A Companhia das Fibras


Com 18 anos de experiência em todo mercado nacional e internacional (Mercosul, EUA e Europa), a COMPANHIA DAS FIBRAS produz tapetes artesanais da mais alta qualidade. Com um pátio fabril próprio na cidade de Campanha – MG, tem capacidade produtiva de 1500 m² de tapetes por mês.

São tapetes 100% brasileiros, confeccionados em teares manuais ou à mão, com tramas lindíssimas, nos mais diversos tipos de matérias prima, como couro (pele, couro e camurça), palha de bananeira, algodão, chenille, juta, sisal (pré lavado garantindo a manutenção sem manchas ou encolhimento), lã natural e acrílica e fibras sintéticas, entre outras.

Através de nossas ações sociais nas comunidades carentes, treinamos e introduzimos famílias no mercado de trabalho, que passam a produzir nossa palha de bananeira, que compões diversos tapetes e produtos COMPANHIA DAS FIBRAS com grande sucesso.

Com um altíssimo controle de qualidade, mantemos nosso índice de reclamação próximo ao zero, sempre tratando com carinho cada um de nossos tapetes confeccionados sob medida.

Com uma equipe de excelentes profissionais que conduz a empresa com dinamismo e competência, vem ampliando sua atuação no mercado nacional, com revendas em mais de 50 cidades, e no mercado internacional - no Mercosul, EUA e Europa. 


A História da Tecelagem


A tecelagem é conhecida por ser uma das formas de artesanato mais antigo ainda presente nos dias de hoje.

Há cerca 12.000 anos, portanto, na Era Neolítica, os primeiros homens usavam o princípio da tecelagem entrelaçando pequenos galhos e ramos para construir barreiras, escudos ou cestas.

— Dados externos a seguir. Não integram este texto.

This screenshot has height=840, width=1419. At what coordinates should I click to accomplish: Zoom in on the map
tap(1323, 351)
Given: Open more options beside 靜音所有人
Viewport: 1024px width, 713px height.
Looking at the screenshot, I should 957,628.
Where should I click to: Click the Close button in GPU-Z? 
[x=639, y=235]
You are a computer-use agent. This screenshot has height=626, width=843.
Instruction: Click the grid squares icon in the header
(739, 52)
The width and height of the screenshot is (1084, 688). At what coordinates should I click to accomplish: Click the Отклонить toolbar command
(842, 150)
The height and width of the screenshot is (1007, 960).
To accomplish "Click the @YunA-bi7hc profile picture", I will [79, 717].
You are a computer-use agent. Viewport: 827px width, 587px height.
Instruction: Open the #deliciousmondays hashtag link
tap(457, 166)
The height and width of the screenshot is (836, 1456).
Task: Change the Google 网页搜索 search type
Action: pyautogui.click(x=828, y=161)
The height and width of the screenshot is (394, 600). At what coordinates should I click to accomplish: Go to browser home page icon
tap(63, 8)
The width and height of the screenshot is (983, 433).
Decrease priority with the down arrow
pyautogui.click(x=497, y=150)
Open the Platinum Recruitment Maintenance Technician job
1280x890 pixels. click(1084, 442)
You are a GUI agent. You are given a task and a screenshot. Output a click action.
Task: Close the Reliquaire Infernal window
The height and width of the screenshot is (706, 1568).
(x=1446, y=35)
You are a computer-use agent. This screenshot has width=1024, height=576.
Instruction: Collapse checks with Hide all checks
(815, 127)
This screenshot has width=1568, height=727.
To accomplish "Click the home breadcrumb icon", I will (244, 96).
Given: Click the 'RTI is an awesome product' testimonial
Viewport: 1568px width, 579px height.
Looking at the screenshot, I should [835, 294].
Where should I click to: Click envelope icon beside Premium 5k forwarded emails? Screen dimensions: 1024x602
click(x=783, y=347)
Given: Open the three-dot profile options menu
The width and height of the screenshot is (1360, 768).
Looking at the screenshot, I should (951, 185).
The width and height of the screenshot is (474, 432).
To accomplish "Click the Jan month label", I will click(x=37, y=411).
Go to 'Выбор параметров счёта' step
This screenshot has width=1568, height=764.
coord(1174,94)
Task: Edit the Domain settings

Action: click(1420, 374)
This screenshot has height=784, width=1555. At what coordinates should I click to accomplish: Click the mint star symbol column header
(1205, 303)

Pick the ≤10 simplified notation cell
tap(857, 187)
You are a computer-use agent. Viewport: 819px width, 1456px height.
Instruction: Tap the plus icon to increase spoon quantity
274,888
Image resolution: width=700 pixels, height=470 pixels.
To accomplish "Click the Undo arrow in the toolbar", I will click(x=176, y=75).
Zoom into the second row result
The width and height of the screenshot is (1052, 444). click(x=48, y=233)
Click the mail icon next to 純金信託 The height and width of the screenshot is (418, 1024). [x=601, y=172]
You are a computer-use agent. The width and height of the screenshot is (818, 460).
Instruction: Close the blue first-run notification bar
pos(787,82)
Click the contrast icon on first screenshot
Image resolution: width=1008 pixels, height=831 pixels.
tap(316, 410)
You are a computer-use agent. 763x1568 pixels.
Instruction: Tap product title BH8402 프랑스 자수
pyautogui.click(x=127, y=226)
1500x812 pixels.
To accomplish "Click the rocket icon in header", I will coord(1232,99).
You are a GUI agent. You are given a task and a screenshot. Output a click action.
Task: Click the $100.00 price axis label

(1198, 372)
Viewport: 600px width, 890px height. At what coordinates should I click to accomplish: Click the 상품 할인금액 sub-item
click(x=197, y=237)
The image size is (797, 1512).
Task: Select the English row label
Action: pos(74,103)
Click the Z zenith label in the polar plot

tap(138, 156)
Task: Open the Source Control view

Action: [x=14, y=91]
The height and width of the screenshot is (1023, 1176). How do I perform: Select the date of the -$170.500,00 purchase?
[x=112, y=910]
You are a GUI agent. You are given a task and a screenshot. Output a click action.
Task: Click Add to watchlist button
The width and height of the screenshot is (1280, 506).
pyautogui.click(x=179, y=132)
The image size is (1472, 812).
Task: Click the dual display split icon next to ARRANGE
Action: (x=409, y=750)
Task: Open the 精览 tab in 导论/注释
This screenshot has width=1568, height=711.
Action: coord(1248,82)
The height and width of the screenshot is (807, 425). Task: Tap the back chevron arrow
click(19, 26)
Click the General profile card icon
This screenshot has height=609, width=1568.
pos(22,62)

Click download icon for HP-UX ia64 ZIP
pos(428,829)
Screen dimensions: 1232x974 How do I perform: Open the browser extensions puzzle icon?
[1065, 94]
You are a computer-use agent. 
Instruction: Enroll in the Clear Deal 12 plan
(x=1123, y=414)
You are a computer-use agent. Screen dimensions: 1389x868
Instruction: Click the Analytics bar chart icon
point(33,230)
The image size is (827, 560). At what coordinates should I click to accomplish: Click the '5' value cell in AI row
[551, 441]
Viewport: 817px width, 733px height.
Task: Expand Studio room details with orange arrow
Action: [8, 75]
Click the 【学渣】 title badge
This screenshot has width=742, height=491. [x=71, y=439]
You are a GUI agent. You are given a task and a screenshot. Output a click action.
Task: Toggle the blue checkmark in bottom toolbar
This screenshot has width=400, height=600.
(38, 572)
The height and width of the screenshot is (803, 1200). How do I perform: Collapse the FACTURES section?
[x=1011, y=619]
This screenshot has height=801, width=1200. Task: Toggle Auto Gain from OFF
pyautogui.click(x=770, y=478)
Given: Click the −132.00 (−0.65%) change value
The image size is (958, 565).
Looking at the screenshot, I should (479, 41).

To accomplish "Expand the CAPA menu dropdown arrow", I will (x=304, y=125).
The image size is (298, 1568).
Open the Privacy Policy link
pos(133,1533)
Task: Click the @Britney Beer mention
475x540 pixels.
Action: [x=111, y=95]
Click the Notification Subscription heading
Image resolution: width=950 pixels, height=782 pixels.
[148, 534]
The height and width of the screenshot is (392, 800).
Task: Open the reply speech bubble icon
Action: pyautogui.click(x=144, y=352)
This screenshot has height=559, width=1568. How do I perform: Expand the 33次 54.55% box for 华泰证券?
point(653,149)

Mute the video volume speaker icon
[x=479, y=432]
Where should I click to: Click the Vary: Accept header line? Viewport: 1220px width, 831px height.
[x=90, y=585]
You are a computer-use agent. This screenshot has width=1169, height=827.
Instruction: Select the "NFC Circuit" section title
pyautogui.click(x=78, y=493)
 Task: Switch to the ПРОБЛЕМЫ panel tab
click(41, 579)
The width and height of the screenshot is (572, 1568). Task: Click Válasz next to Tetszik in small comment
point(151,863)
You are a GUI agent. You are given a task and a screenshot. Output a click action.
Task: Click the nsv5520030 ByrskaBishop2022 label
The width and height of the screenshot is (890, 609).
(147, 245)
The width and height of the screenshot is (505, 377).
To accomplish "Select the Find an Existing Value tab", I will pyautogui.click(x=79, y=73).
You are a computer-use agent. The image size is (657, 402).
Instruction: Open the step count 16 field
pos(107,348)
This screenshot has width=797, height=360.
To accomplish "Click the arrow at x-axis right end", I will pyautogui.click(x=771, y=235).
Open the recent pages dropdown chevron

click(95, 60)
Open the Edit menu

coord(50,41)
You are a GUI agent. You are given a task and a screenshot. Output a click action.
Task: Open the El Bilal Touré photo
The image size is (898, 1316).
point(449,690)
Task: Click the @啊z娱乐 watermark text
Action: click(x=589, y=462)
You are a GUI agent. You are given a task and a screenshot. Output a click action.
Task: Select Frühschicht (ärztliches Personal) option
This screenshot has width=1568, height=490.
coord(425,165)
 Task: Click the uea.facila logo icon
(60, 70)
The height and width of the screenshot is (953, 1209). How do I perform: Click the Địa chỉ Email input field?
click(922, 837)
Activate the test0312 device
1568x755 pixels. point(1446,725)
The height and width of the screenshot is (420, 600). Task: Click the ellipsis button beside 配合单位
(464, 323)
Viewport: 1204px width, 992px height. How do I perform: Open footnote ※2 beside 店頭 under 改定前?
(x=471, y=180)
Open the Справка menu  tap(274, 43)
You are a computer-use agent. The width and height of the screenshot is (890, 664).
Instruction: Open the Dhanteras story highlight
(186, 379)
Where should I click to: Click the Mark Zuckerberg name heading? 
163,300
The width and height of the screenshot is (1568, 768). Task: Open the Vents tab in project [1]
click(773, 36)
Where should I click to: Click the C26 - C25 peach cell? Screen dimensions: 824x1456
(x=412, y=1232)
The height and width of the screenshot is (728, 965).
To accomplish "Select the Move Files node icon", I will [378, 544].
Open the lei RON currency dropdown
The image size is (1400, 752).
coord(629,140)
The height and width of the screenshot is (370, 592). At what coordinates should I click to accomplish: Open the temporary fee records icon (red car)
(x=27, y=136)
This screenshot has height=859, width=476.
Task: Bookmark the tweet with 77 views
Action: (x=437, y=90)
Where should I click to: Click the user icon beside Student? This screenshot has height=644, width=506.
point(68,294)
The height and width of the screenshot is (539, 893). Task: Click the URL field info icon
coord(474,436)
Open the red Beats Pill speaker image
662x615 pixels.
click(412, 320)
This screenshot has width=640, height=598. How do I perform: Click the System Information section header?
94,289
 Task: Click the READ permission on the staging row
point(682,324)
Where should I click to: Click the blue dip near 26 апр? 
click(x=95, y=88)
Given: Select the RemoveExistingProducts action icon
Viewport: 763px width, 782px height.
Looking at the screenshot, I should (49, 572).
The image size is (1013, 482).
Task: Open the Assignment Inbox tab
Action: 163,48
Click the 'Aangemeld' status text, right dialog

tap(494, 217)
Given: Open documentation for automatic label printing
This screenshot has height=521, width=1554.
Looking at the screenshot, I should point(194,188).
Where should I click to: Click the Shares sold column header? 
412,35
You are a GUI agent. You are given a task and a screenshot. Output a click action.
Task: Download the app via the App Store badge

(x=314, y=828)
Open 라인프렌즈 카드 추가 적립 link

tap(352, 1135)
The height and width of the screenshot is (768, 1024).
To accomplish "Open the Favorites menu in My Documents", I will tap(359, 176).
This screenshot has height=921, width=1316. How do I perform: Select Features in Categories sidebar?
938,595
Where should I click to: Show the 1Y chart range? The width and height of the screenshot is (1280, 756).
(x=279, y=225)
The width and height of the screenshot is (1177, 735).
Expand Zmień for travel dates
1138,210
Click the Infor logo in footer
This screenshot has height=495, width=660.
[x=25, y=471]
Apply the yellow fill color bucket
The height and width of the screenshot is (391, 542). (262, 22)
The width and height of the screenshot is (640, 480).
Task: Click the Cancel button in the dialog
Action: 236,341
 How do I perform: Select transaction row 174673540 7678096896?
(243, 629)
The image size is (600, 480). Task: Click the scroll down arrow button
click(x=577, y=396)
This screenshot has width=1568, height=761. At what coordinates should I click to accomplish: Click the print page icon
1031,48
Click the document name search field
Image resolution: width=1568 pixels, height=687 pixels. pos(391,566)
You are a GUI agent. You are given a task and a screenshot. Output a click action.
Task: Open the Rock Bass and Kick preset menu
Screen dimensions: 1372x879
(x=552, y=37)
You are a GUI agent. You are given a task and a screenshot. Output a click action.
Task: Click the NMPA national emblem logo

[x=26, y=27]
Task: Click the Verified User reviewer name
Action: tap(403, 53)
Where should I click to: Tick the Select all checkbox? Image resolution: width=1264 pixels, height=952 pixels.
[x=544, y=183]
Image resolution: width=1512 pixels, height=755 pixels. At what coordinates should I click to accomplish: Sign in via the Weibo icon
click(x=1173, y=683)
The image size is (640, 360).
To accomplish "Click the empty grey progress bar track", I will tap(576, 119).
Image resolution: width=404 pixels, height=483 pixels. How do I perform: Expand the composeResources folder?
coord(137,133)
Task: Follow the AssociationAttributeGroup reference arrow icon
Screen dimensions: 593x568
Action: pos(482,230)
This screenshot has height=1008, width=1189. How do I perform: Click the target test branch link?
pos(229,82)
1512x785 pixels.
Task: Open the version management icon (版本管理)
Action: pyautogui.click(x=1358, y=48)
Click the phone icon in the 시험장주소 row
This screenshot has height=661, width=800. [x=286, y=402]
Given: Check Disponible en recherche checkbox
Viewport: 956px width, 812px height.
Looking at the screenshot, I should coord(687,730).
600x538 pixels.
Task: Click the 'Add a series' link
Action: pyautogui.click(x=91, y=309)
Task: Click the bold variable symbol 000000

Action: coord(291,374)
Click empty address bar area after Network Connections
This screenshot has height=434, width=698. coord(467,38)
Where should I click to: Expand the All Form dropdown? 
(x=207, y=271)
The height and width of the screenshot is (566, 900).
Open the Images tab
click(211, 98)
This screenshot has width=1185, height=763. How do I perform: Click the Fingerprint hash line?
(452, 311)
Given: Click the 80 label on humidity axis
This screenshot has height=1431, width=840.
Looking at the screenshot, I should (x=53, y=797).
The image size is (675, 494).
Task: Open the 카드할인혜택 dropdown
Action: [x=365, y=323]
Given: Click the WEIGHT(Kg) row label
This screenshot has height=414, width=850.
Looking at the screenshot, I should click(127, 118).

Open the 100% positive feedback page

Teia de aranha ou ninho de pássaros podem ter sido as fontes de inspiração tal trabalho. Uma vez que essa técnica já era conhecida é muito provável que o homem primitivo tenha começado a usar novos materiais para produzir os primeiros tecidos rústicos, e, mais tarde, vestuário.

A data exata de quando nossos ancestrais abandonaram suas peles de animais e passaram a ser proteger e se vestir usando fibras entrelaçadas, tanto de origem animal quanto vegetal, ainda não foi definida pelos estudiosos.

Escavações arqueológicas têm encontrado material feito de fibras fiadas e entrelaçadas, mas esses "tecidos" são muito grosseiros e estão mais parecidos a cestas de trabalho. O exemplo mais antigo de tecido descoberto na Europa, na costa Dinamarquesa, data do fim da Era Mesolítica, entre 4600 e 3200 a.C., mas as descobertas no Peru, no alto da 'Sierra del Norte' são muito mais antigas.

O primeiro tear foi provavelmente algo tão simples quanto uma estrutura vertical construída de galhos, no qual os fios eram pendurados e tensionados. Outros fios eram então entrelaçados manualmente, a um certo ângulo daqueles já tensionados, criando um tecido rústico.


A Introdução da Tecelagem Artesanal no Brasil


A tecelagem manual é, provavelmente, uma arte milenar das mais antigas. Supõe-se que começou seu desenvolvimento por volta de 5.000 a.C. Em todas as culturas são encontrados vestígios dessa atividade, sempre marcando a própria história do respectivo povo. 


Os teares mais antigos são os que, ainda hoje, servem para confeccionar alguns dos tapetes mais valiosos do mundo.


Na época do descobrimento do Brasil, os índios nativos já trabalhavam a “trama e a urdidura”.


Durante o período de colonização, vieram de Portugal colonos e pessoas humildes ligadas às atividades de subsistência, destacando-se entre elas, a arte de fiar e tecer em teares manuais.


Além da técnica, os portugueses trouxeram todos os objetos necessários para a sua execução: teares, rocas, cardas etc.

No século XVII, esse tipo de trabalho chegou a ser proibido, pois desviava a mão-de-obra das lavouras e das minas de ouro e diamante. D. Maria I, na época a Rainha de Portugal, decretou a proibição da tecelagem artesanal e a queima de todos os teares.


A arte de tecer só voltou a tomar fôlego, em Minas Gerais, com o declínio do ciclo do café, e mesmo com a industrialização, não perdeu sua força, pela beleza das peças artesanais.


Minas Gerais foi a região que mais absorveu as técnicas da tecelagem manual.  É hoje a expressão maior desta arte, com características bem originais, porém, conservando muito a tradição portuguesa.